In Memphis, McIlroy led Koepka by a stroke going into the final round and it was Koepka who quickly erased the deficit with three birdies in his first six holes. McIlroy, meanwhile, was the only player in the top 10 who failed to break par and for a long while was the only player in the field not to make a birdie that day.

This time it was McIlroy who came out swinging, rolling in four birdies in his first 13 holes. He eventually finished the week tied for 11th in strokes-gained:putting—long the Achilles heel of his game—and more tellingly led the field in the final round.

Koepka, for all his big-game dominance, on the other hand, was the one out of sorts around East Lake. On the seventh hole, he blew his tee shot left and into the trees, never to be found. A birdie by McIlroy and a double by Koepka dropped Koepka two back of McIlroy, and he never caught him after that.

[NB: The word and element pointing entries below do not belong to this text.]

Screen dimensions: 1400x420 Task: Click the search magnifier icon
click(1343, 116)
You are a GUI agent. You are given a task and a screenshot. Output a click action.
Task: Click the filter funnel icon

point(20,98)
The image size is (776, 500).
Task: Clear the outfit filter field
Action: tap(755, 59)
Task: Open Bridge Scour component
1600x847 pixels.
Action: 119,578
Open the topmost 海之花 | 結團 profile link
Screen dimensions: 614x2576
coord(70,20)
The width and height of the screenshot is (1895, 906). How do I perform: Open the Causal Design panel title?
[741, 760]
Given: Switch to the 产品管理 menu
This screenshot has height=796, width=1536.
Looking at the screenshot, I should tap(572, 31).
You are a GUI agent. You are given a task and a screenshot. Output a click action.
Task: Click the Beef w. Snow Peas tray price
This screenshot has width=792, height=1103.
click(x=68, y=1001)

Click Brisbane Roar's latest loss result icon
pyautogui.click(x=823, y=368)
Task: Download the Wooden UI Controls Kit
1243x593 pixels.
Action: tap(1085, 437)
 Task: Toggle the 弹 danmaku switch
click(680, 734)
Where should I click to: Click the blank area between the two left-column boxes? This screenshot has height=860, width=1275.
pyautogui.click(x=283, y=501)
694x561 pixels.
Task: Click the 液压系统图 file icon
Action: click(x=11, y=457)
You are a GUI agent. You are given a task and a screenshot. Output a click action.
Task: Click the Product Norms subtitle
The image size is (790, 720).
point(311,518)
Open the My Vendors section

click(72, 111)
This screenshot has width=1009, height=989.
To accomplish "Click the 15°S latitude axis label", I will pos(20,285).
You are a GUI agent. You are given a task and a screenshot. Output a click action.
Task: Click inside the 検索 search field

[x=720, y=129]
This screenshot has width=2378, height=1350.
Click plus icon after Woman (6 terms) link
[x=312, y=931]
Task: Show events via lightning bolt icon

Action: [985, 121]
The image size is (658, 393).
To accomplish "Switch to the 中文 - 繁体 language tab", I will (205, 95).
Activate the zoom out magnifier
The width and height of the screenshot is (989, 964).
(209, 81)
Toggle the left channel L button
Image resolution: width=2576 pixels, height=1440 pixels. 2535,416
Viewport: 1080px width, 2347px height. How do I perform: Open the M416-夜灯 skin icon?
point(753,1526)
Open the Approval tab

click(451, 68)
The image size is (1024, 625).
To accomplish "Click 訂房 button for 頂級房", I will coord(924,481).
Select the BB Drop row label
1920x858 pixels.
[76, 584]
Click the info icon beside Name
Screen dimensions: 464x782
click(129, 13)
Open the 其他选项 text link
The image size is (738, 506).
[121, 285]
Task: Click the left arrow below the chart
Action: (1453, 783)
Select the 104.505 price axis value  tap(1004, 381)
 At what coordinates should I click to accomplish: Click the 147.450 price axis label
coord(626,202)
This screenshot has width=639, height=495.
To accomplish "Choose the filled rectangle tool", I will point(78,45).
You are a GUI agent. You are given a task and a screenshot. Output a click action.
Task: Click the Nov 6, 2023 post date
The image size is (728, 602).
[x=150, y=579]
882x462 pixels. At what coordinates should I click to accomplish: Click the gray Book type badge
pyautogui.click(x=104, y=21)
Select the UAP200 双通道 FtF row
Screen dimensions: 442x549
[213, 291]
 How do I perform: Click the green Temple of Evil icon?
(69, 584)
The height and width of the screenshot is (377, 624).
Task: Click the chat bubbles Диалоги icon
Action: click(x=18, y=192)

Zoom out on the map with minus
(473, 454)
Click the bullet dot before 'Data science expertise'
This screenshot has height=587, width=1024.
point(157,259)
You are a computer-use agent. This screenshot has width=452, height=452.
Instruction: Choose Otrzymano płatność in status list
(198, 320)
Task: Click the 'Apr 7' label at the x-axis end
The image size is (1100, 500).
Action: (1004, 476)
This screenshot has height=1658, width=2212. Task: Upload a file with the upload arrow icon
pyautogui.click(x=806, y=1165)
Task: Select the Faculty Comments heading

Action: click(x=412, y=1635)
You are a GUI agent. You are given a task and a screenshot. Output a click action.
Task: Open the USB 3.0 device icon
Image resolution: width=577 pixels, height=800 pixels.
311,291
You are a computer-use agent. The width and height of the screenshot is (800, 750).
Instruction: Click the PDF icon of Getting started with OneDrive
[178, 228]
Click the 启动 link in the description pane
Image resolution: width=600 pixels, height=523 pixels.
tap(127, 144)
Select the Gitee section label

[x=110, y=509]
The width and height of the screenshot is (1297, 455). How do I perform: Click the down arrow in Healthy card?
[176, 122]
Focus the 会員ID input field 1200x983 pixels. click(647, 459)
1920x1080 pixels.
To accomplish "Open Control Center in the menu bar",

McIlroy wasn’t without his moments, but this time he overcame them. Most were sparked by the club that had haunted him time and again in the past.

Among the big putts: A 10-footer to save par on the third; a 23-footer for birdie on the seventh; a testy five-and-a-half footer to save par on the eighth; a 12-footer for birdie on 13; a clutch eight-footer to save par on 16.

Then he delivered two final birdies to cap off the win, a 15-footer on 17 and a six-footer on the last.

While Koepka began to fade—a missed par putt from four feet on 12 and bogeys on each of the next two holes—Xander Schauffele charged, climbing within one after he’d birdied 12 playing ahead of McIlroy. But that was as close as he’d get the rest of the way with five pars sandwiched around a bogey on 14.

Rory? He never got rattled, was never too high or too low. Standing across from Koepka didn't seem to bother him, either.

“Once I saw I was in the final group with Brooks, it just took me back to Memphis a few weeks ago, and I felt like I learned a few lessons that day,” he said. “I think one of the biggest things is sometimes I try to treat Sundays the same as a Thursday or Friday, and they're not.

“Brooks went out there in Memphis and shot 65 and just basically dominated the tournament, dominated me. And I realized if I want to become the dominant player in the world again, I need to be more like that.”

On this day he was. And perhaps many more ahead.